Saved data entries
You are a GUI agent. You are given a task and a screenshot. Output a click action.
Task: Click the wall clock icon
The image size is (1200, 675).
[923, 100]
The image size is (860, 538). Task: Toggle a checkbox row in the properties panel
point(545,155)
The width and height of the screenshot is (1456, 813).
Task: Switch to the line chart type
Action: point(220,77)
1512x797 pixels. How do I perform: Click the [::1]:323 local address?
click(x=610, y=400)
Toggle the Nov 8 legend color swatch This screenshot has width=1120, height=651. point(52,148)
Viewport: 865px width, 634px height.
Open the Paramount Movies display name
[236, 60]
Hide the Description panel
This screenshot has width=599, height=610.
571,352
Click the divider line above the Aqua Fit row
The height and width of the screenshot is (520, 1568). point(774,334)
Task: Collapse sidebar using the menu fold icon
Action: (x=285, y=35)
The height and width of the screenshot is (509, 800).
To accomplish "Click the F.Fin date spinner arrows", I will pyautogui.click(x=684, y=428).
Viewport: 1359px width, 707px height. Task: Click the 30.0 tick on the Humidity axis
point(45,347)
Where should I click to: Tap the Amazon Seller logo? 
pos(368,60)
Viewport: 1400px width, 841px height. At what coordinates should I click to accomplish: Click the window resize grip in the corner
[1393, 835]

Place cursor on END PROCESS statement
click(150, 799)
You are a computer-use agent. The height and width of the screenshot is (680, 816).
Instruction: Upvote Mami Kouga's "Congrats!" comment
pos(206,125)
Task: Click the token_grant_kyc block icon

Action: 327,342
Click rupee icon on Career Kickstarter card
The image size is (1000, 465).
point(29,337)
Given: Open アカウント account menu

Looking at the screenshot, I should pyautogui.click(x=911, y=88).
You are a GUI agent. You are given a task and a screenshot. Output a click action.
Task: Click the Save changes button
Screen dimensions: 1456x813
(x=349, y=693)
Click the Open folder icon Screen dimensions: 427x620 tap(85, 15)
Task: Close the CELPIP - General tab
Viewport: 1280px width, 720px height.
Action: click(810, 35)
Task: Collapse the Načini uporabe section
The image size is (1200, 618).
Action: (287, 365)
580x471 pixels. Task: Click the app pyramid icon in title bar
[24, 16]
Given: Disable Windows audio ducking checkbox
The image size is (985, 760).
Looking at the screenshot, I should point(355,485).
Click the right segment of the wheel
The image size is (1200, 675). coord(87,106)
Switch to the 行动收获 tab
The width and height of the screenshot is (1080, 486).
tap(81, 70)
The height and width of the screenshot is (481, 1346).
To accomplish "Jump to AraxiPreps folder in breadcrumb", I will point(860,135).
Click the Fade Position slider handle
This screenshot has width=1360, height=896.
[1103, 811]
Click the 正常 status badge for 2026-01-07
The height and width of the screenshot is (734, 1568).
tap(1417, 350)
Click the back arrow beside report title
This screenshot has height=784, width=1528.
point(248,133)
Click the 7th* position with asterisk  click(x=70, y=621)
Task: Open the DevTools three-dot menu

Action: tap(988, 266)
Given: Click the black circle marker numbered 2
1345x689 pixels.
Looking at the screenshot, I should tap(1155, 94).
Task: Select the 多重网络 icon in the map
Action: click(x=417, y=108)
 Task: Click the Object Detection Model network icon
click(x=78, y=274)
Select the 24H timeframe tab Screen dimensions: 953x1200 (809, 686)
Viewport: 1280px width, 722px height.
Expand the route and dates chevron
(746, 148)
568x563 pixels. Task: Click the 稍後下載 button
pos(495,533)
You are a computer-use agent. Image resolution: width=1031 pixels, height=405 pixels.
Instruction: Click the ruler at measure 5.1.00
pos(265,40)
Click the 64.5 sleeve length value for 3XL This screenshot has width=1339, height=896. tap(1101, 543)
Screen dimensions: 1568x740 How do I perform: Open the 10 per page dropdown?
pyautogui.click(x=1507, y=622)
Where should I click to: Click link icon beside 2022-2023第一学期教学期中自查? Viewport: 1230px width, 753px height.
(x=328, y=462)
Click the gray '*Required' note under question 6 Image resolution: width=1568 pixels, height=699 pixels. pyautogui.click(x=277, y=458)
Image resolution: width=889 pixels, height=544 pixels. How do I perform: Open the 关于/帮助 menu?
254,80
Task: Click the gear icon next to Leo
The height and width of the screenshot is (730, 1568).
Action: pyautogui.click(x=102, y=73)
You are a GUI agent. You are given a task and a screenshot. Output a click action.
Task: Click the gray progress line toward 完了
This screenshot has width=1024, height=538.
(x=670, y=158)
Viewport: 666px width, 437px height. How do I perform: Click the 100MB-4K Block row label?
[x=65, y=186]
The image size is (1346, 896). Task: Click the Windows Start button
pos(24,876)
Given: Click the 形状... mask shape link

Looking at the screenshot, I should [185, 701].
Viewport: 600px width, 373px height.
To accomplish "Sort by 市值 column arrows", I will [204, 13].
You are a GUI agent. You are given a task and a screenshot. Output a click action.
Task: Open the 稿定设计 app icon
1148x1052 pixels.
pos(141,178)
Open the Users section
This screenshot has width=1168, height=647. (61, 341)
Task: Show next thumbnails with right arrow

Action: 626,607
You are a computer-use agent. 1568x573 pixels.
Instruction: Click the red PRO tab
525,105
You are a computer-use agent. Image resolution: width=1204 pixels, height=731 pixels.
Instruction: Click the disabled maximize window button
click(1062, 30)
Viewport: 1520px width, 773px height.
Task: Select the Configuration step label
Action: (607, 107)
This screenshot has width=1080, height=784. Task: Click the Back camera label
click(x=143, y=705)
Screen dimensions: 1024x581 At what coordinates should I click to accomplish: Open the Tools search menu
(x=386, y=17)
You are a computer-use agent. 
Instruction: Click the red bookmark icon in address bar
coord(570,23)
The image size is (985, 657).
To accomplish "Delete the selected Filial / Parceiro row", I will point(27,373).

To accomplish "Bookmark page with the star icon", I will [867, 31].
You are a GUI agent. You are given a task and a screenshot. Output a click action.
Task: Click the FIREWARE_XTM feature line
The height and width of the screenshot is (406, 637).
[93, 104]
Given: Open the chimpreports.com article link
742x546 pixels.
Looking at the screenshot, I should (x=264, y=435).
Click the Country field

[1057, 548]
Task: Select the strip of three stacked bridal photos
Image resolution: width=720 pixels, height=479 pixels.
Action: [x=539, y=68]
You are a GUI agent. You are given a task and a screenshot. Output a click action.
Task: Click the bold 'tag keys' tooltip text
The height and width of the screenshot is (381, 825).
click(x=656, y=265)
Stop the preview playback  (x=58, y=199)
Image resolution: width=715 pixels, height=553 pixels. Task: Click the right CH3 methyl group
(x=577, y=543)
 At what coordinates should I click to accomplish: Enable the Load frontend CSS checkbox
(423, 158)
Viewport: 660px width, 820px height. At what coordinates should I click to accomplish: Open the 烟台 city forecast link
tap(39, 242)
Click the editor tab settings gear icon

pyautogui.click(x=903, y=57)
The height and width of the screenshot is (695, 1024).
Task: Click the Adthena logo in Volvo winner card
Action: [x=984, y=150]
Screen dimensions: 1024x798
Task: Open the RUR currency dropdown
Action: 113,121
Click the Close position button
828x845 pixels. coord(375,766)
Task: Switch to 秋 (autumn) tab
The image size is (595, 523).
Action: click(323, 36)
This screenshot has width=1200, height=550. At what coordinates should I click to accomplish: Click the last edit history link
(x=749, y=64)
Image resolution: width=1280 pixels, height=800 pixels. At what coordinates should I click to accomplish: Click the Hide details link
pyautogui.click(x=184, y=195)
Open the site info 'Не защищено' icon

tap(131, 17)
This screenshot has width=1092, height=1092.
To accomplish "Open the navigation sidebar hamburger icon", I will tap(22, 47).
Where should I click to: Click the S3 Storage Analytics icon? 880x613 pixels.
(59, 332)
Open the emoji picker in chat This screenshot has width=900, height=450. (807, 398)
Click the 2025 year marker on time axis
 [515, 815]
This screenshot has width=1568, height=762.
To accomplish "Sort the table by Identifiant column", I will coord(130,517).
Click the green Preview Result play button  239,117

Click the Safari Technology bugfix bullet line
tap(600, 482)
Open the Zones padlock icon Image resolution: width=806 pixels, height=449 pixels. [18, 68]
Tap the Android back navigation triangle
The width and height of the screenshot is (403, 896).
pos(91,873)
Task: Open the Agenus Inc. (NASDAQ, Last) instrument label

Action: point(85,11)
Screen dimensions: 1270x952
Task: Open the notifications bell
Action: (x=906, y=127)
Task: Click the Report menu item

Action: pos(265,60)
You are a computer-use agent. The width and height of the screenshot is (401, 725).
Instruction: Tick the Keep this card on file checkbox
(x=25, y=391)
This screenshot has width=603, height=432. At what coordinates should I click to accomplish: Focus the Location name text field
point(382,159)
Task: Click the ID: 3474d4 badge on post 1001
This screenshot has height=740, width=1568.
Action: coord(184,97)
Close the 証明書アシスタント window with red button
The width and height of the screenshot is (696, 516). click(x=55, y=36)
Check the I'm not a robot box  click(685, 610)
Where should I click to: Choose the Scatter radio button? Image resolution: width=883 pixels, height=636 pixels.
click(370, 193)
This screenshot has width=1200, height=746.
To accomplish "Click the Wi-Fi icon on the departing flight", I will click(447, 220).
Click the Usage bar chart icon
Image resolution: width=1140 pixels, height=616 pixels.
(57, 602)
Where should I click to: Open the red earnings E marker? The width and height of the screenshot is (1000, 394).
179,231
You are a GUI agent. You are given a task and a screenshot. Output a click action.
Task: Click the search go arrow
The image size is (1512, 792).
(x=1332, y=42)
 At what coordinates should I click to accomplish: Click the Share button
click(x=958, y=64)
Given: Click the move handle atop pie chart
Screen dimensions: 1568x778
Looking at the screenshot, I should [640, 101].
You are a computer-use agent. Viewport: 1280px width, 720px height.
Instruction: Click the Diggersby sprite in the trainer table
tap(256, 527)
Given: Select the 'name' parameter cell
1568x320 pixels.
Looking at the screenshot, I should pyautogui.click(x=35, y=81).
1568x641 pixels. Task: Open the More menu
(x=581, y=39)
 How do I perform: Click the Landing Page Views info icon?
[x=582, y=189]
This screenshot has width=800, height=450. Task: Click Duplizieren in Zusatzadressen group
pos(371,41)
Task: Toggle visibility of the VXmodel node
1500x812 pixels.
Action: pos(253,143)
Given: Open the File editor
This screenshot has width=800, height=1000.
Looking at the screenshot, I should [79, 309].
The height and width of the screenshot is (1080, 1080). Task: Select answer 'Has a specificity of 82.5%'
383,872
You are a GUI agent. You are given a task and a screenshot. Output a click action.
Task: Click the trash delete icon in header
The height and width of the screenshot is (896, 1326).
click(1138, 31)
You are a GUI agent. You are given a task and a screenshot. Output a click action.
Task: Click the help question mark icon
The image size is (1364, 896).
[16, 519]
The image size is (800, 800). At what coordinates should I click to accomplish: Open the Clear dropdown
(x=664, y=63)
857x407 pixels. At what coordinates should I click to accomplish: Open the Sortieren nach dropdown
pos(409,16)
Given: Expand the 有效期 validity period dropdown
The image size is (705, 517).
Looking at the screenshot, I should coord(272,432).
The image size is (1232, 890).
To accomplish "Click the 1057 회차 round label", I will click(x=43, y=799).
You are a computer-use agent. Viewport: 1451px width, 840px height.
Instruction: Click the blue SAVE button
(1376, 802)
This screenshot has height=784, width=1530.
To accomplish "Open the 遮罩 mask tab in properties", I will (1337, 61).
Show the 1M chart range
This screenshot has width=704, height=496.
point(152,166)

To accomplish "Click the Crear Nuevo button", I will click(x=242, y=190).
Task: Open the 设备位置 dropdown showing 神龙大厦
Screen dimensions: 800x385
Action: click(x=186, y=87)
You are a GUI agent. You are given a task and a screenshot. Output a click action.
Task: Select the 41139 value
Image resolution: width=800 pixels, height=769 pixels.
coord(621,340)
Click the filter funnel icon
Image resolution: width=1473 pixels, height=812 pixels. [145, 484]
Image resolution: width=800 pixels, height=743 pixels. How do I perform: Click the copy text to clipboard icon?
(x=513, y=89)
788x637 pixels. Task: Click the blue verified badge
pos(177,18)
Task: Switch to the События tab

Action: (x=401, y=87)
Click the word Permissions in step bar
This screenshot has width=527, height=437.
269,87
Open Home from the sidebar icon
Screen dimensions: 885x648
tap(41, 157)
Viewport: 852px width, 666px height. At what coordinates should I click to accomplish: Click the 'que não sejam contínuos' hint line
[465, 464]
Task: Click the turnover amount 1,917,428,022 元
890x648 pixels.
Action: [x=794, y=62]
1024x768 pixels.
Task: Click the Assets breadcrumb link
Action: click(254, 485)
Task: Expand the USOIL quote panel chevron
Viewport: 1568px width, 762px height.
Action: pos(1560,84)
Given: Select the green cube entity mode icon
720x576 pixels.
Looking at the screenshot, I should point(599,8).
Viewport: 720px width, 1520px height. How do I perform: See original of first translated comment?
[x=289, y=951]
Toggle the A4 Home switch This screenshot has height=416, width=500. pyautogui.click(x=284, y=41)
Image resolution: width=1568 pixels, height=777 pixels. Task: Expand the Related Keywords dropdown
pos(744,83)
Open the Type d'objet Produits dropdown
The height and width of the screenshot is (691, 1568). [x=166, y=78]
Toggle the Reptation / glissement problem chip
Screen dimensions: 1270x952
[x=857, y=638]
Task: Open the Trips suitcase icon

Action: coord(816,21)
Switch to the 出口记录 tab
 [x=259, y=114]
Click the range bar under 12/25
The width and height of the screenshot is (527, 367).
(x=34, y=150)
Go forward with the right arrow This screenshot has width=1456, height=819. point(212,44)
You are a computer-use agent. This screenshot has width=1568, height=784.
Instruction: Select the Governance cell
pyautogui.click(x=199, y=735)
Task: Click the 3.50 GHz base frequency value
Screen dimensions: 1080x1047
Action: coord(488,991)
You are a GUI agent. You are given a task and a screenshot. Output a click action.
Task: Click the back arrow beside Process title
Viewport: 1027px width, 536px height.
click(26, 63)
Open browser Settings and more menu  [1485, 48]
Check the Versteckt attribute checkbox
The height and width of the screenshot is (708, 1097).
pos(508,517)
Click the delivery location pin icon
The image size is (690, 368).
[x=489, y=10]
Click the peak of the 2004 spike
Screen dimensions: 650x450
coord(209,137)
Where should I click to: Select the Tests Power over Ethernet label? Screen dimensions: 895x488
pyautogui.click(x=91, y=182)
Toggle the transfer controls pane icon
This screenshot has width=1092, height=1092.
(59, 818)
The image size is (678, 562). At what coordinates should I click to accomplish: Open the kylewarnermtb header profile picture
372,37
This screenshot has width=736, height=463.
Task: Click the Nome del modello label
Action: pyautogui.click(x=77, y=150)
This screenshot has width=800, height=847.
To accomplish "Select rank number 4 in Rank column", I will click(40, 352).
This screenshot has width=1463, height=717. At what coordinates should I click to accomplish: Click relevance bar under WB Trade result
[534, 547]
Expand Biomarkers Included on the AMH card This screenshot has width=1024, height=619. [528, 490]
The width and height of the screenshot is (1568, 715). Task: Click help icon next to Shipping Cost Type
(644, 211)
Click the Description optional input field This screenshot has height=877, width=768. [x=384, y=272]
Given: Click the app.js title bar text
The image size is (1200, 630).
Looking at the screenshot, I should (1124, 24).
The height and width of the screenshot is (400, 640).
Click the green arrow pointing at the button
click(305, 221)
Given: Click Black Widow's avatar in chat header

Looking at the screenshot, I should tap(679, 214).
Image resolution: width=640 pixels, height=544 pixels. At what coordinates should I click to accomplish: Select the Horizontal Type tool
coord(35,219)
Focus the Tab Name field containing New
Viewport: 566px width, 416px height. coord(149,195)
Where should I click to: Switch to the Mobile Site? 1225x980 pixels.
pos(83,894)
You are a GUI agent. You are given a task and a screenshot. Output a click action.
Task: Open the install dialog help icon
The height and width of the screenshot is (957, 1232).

What you are asked to do:
Among the lines above, which contain the word "navigation"? Copy every one.

Reply:
To accomplish "Open the navigation sidebar hamburger icon", I will tap(22, 47).
Tap the Android back navigation triangle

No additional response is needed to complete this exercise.